多杀性巴氏杆菌aroA基因缺失突变株的构建及鉴定

【目的】构建多杀性巴氏杆菌aroA基因缺失突变株,并验证其致病性。【方法】采用正向筛选同源重组技术构建多杀性巴氏杆菌aroA基因缺失突变株,利用PCR对突变株进行鉴定,分析其遗传稳定性、生长特性和致病性。【结果】成功构建多杀性巴氏杆菌aroA基因缺失突变株,连续传代20代,遗传稳定;突变株体外生长曲线表明,在前6h生长速度稍慢于亲本菌,随后两者生长速度一致。对小鼠的致病性试验表明:经腹腔注射aroA基因缺失突变株在1.0×106 CFU对小鼠无致死性,而亲本菌株在1.0×102 CFU对小鼠是致死性的。【结论】本研究获得多杀性巴氏杆菌aroA基因缺失突变株,对小鼠的致病性是减弱的。多杀性巴氏杆菌突变株的构建有助于研究其致病机理。

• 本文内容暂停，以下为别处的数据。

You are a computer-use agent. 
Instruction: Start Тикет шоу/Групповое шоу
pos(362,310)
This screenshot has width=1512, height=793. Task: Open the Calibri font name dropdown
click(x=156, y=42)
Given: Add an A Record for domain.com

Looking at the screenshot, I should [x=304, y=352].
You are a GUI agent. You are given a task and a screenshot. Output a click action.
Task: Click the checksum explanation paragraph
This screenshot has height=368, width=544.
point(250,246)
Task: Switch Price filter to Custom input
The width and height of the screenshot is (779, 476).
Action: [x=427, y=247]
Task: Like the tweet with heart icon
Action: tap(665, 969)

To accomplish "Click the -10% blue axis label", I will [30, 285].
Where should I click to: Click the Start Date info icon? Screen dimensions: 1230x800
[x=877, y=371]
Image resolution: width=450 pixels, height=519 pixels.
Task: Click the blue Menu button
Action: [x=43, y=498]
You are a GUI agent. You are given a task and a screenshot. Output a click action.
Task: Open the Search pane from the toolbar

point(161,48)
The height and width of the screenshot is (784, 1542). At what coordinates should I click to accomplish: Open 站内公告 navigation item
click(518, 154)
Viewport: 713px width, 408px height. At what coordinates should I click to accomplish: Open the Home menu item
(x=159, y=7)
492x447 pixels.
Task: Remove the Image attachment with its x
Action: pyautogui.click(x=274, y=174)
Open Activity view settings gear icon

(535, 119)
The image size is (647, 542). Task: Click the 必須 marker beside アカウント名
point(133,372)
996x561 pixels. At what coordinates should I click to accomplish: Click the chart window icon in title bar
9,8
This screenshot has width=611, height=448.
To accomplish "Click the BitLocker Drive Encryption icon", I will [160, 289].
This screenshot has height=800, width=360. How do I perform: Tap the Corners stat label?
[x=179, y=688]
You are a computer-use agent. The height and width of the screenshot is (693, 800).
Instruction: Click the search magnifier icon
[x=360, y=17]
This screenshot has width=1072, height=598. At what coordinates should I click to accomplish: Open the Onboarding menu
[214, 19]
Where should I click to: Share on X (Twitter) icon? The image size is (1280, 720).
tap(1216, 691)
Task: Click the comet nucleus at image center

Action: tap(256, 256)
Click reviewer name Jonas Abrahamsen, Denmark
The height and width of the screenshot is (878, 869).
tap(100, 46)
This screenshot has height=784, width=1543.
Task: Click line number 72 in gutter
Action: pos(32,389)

Construction and characterization of aroA deletion mutant of Pasteurella multocida strain C51-17

[Objective]We constructed Pasteurella multocida strain C51-17 aroA mutant and characterized its virulence.[Methods] Suicide recombinant plasmid of pBC-aroA-Tn903 was constructed with kanamycin gene and transformed into Pasteurella multocida by electroporation.aroA mutant strain of P.multocida was screened by kanamycin resistance and chloromycetin sensitivity and identified by PCR.Virulence of aroA mutant strain was tested in mice by intraperitoneal injection.[Results] The aroA mutant strain of P.multocida C51-17 was successfully constructed.Growth rate of aroA mutant strain was slower within the first 6 hour and similar to the wild-type strain in vitro.The virulence test indicated that aroA mutant strain was significant attenuated and no death was found in mice even inoculated at a dosage of 1.0×106 CFU.[Conclusion] The virulence of aroA mutant strain of P.multocida was highly attenuated in mice.The results of this study will contribute to a better understanding of pathogenesis of P.multocida.